#### Exercise:
Search the records below for the string "panel", and report each line that contains it.

(Saved entries)
- - -

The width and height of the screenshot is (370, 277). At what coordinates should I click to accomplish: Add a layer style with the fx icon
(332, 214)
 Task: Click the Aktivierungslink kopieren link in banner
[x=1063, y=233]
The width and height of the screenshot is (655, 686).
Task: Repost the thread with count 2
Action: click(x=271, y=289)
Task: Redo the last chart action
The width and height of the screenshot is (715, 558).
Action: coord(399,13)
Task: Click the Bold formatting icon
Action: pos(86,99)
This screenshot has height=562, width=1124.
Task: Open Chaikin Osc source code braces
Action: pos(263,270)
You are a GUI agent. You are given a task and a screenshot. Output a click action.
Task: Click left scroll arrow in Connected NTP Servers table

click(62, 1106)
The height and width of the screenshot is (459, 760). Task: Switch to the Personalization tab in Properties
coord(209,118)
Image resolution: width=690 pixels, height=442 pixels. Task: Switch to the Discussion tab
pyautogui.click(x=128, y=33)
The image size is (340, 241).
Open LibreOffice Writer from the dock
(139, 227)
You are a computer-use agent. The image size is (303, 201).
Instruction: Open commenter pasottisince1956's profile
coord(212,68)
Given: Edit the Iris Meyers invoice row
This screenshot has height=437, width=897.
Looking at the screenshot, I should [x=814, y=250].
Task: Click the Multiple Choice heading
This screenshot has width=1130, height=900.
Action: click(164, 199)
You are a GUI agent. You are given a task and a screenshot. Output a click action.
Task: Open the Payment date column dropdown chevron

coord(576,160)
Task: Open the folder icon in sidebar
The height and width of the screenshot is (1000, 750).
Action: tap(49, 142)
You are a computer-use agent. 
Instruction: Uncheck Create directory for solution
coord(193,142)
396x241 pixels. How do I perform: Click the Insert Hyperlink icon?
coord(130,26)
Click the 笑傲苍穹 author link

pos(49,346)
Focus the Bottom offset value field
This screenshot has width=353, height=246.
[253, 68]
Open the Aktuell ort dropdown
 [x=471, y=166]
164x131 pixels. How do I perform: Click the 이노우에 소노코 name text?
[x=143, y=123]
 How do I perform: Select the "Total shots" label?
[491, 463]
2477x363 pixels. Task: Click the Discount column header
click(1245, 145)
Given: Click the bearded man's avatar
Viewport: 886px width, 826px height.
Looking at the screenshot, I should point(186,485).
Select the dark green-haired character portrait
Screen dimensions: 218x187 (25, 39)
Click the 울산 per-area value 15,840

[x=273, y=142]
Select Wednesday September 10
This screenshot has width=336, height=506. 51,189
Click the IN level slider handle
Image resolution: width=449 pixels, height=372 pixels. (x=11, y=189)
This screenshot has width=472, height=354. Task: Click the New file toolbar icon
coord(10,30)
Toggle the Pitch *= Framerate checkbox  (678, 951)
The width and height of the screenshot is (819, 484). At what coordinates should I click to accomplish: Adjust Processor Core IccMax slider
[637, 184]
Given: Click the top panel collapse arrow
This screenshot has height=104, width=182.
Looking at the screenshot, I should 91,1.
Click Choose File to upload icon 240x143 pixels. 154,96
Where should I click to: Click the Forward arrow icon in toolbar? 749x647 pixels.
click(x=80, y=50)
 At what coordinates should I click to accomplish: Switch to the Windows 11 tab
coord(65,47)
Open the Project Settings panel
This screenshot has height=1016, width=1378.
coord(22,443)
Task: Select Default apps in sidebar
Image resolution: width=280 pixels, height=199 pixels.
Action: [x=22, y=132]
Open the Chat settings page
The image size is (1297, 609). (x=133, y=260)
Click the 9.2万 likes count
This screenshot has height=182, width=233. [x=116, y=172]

- - -

#### Written response:
Given: Click the top panel collapse arrow
Open the Project Settings panel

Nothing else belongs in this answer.